Twój samochód elektryczny jest przestarzały. Innowacyjne silniki stawiają na ferroelektryki

Technologia stojąca za elektrycznymi samochodami rozwija się z roku na rok, ale to ostatnie kilka lat wzmogło znaczne inwestycje na rynku. Przykłady tego można mnożyć (np. akumulatory rozwijają się w najlepsze i dążą do wariantów ze stałym elektrolitem) i tyczy się to samych silników, jak wykazał właśnie zespół niejakiego Borisa Yakobsona z Rice University.
Mercedes pionierem autonomicznych samochodów
Mercedes pionierem autonomicznych samochodów

Innowacyjne silniki elektryczne odmienią aktualne samochody na prąd

Materiały ferroelektryczne to wyjątkowe materiały 2D, mające stałą polaryzację elektryczną, która może być przełączana przez zewnętrzne pole elektryczne. Przykładając pole elektryczne do materiału ferroelektrycznego, zespół naukowców wywołał mechaniczną deformację, która mogła obracać przymocowany do niego magnes. Zjawisko to nosi nazwę fleksoelektryczności i może odmienić m.in. silniki napędzające samochody elektryczne, które wykorzystywałyby materiały ferroelektryczne do przekształcania energii elektrycznej w energię mechaniczną, napędzając tym samym pojazdy.

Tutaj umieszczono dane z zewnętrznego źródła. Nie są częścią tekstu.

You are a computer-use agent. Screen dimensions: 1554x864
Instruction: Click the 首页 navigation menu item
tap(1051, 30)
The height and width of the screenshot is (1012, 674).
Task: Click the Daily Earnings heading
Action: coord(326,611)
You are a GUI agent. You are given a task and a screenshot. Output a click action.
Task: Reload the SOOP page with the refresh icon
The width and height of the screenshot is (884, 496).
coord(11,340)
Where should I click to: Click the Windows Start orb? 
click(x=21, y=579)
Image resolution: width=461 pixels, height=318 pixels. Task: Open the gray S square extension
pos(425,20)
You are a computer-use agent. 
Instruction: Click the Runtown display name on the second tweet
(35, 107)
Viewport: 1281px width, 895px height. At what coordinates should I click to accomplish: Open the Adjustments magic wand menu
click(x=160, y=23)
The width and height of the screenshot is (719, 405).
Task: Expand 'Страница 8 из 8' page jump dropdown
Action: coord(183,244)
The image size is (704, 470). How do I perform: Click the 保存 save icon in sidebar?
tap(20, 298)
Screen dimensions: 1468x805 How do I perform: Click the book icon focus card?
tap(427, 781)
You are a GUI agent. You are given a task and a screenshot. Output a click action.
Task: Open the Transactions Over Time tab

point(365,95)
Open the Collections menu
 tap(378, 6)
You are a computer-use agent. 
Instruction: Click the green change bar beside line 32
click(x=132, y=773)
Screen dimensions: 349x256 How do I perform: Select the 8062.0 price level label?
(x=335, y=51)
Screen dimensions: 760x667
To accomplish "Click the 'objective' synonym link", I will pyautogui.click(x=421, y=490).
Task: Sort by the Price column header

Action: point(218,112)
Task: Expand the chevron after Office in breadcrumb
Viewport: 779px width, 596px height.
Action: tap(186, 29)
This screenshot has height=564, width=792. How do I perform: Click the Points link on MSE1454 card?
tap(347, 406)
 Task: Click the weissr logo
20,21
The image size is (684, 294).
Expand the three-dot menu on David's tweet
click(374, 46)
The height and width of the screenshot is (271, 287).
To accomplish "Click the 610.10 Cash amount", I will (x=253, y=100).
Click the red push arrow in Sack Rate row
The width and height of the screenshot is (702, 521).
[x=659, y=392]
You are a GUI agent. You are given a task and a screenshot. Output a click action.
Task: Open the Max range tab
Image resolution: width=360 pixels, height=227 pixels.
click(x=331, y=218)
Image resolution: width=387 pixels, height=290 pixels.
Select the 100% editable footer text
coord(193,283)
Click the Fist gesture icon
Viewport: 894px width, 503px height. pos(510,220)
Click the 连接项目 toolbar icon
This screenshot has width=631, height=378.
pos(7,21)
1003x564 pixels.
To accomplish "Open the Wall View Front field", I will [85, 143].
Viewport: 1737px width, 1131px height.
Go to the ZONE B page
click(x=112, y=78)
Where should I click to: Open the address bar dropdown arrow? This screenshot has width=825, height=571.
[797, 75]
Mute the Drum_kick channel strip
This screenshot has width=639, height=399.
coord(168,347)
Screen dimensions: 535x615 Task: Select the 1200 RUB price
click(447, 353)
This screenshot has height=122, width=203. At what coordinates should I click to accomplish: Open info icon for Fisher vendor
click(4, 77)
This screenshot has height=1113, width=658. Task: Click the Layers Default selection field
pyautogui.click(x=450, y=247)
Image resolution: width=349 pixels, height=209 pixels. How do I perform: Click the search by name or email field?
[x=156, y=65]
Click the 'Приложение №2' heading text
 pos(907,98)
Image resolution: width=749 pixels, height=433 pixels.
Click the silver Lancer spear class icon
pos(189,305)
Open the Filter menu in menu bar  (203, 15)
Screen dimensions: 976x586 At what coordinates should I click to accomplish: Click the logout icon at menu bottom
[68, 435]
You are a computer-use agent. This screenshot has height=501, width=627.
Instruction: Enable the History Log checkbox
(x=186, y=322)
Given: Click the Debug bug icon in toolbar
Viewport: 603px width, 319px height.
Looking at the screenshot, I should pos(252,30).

Czytaj też: Stworzyli robota inspirowanego dżdżownicami. Przyda się nie tylko na Ziemi

W swoim eksperymencie badacze wykorzystali tellurek cyny jako materiał ferroelektryczny o wysokim współczynniku fleksoelektrycznym. Naukowcy odkryli tym samym sposób wykorzystania materiałów ferroelektrycznych do stworzenia silnika, który może być kontrolowany przez pola elektryczne, a nie magnetyczne. Obecne silniki elektryczne w samochodach działają poprzez umieszczenie jednego zestawu magnesów lub elektromagnesów na wale i drugiego zestawu na obudowie otaczającej ten wał. W chwili naciśnięcia pedału gazu, ta druga część tworzy pole magnetyczne i powoduje obracanie się części obrotowej, napędzającą koła.